This, and other aspects, can include one or more of the following features. The downhole fluid sampling system can include multiple channels in an outer surface of the tool body and disposed circumferentially about the section of the tool body between the probe pads. The plurality of channels can be configured to direct fluid flow along the tool body. The probe pads can be connected to the tool body with probe arms, the probe pads being configured to radially extend away from the tool body from a first, retracted position to a second, radially extended position.

The details of one or more implementations of the subject matter described in this disclosure are set forth in the accompanying drawings and the description below. Other features, aspects, and advantages of the subject matter will become apparent from the description, the drawings, and the claims.

FIG. 1 is a schematic partial cross-sectional side view of an example well system including an example well tool.

FIG. 2 is a schematic side view of an example well tool that can be used in the example well system of FIG. 1.

FIG. 3 is a partial, schematic, cross-sectional side view of the example well tool of FIG. 2.

FIGS. 4A and 4B are partial cross-sectional schematic views of the example well tool of FIG. 3 showing an example probe pad in the radially extended position and in the retracted position, respectively.

FIG. 5 is a partial perspective and schematic view of the example well tool of FIG. 2 showing example channels.

FIG. 6 is a cross-sectional top view of the wet connector sub of the example well tool of FIG. 2.

FIG. 7 is a flowchart describing an example method for sampling fluid downhole in a wellbore.

Like reference numbers and designations in the various drawings indicate like elements.

This disclosure describes a downhole probe tool with spiral-shaped probe pads positioned around the probe tool, fluid channels between the probe pads to direct fluid along the probe tool and between the probe pads, and fluid bypass ports through the probe tool for downhole fluid circulation through and downhole of the probe tool. The probe pads are connected to the probe tool and positioned circumferentially around the body of the probe tool in a helical gear pattern. The outer surface profile of each probe pad is curved to substantially match (for example, approach the approximate profile of) a curvature of a surrounding formation wall of a wellbore. Each probe pad includes one or more probes on an external surface of the probe pad. The probe(s) can contact and engage the formation wall of the wellbore and receive formation fluid to be sampled and tested, for example, within the probe tool, elsewhere along a tubing string, or at a separate location topside of the wellbore. The channels are formed in an outer surface of the tool body of the probe tool, and are disposed circumferentially about the tool body and between the probe pads. The channels promote and direct fluid flow along the tool body, and can increase a flow area along the probe tool during a sampling operation of the probe tool, during a drilling operation of a tubing string that includes the probe tool, or other downhole well operations. The fluid bypass ports fluidly connect to the wellbore via lateral ports openings below, or downhole of, the probe pads. The bypass ports provide a fluid channel to bypass a fluid through the well tool to allow circulation of fluid below the well tool, for example, in the case of a stuck pipe or a stuck logging tool in the wellbore. In some examples, the fluid bypass ports allow for a well kill fluid, acid pills, or other fluid to circulate through the well string and through the well tool to a wellbore location downhole of the probe pads without disrupting or affecting a fluid sampling operation with the probe pads.

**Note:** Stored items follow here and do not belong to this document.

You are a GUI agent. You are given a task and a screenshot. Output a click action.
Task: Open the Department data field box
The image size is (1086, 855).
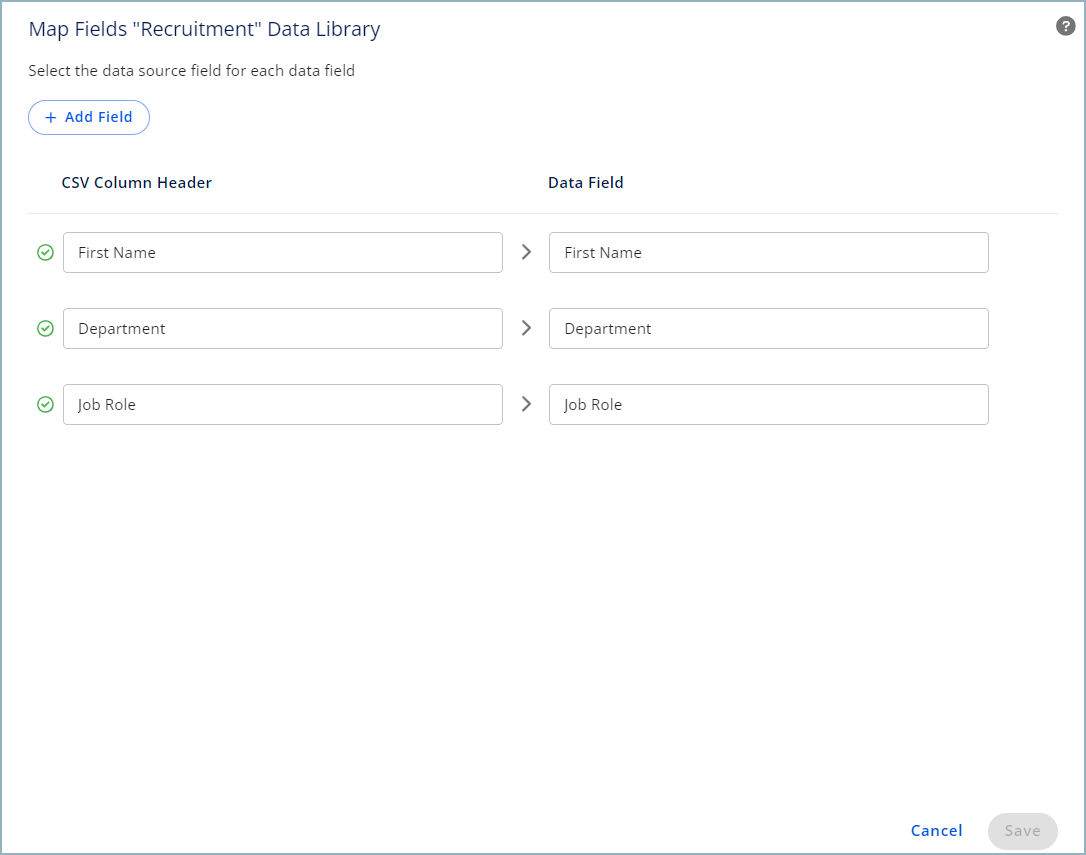click(x=768, y=329)
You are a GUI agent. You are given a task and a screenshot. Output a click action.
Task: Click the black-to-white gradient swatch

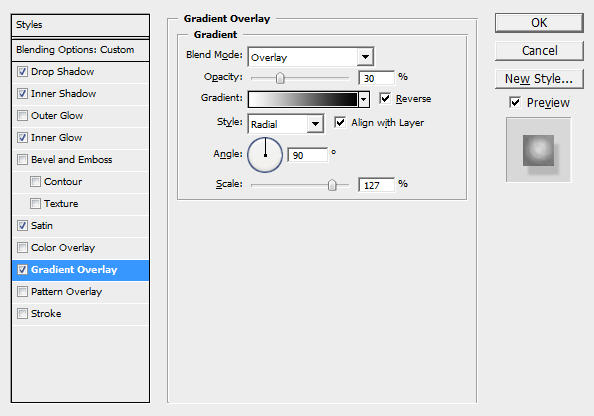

Conventional sampling tools for downhole wellbore applications often incorporate inflatable packer elements to isolate portions of a wellbore and enable the collection of fluid samples. However, placing and setting inflatable packer elements are time-consuming and increase a risk of nonproductive time, for example, when inflatable packers cause stuck pipes and stuck tools in the wellbore. These occurrences require time and money to free the stuck tool or pipe, and may result in the tool being lost in the wellbore or abandoned. The downhole probe tool of this disclosure provides for probe sampling of wellbores, including tight reservoirs, and can minimize the risk associated with sampling by providing stand-off clearance between a tool and the formation wall and maintain a large flow area in the wellbore around the tool, for example, without incorporating inflatable packers or other straddle packers.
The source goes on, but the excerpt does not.